━━━━━ Page extract

The information processing apparatus 10 sets the result of calculating the sum of squares of the difference between the total number of active electrons and the number of active atoms in each subset as the “sum of squares of difference in number of electrons: 3807.333”. The information processing apparatus 10 sets “16” obtained by doubling the maximum number of orbitals “CHHH=8” of the division pattern in consideration of spin as “maximum number of orbitals”. The information processing apparatus 10 sets “10” obtained by doubling the minimum number of orbitals “C=5” of the division pattern in consideration of spin as “minimum number of orbitals”. The information processing apparatus 10 calculates a variance value from the number of orbitals including spin and sets “variance in number of orbitals: 4.555556”. The information processing apparatus 10 calculates the energy of the bath orbital using the DMET and sets “bath orbital energy: 3.29E-15”. The information processing apparatus 10 sets the number of subsets “6” of the division pattern “OH, O, NHH, CH, CHHH, C”.
The information processing apparatus 10 uses the above-described method and collects metric values (energy accuracy, sum of squares of the difference in the number of electrons, maximum number of orbitals, minimum number of orbitals, variance in the number of orbitals, bath orbital energy, and number of subsets) for each of the eleven division patterns generated from the pattern of ID=7 “OH, O, NHH, CH, CHHH, C”.
Next, the information processing apparatus 10 generates a regression equation by using the metric values and the energy accuracy of each division candidate obtained in FIG. 10. For example, the information processing apparatus 10 generates a regression equation for calculating energy accuracy from the metric values by executing regression analysis with “energy accuracy” of each division candidate as a response variable and each metric value as an explanatory variable. That is, since the value of “energy accuracy” calculated by the regression equation is information indicating a difference from the accurate potential energy of alanine by using the CCSD (T), the smaller value indicates the better accuracy.
FIG. 11 is a diagram illustrating a specific example of regression analysis. As illustrated in FIG. 11, the information processing apparatus 10 generates, as regression equation for calculating estimated energy accuracy, a regression equation expressed by a linear combination of “c0×sum of squares of difference in number of electrons+c1×maximum number of orbitals+c2×minimum number of orbitals+c3×variance in number of orbitals+c4×bath orbital energy+c5×number of subsets+constant term”. Note that a numerical value corresponding to each metric illustrated in FIG. 11 is a coefficient such as c0 or c1, or a constant term. For example, the maximum number of orbitals “3.65842533×10−3” corresponds to the coefficient “c1”.

━━━━━━━━━━
━━━━━ Dataset extract

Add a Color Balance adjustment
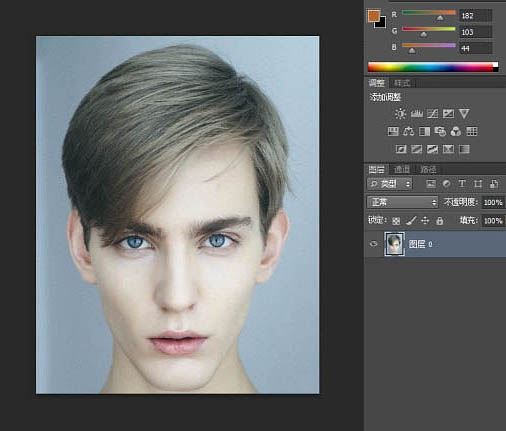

━━━━━━━━━━

_Exercise directions:_ Reproduce the regression analysis passage above word for word, from "Next, the information" to "the better accuracy.".

_Correct answer:_
Next, the information processing apparatus 10 generates a regression equation by using the metric values and the energy accuracy of each division candidate obtained in FIG. 10. For example, the information processing apparatus 10 generates a regression equation for calculating energy accuracy from the metric values by executing regression analysis with “energy accuracy” of each division candidate as a response variable and each metric value as an explanatory variable. That is, since the value of “energy accuracy” calculated by the regression equation is information indicating a difference from the accurate potential energy of alanine by using the CCSD (T), the smaller value indicates the better accuracy.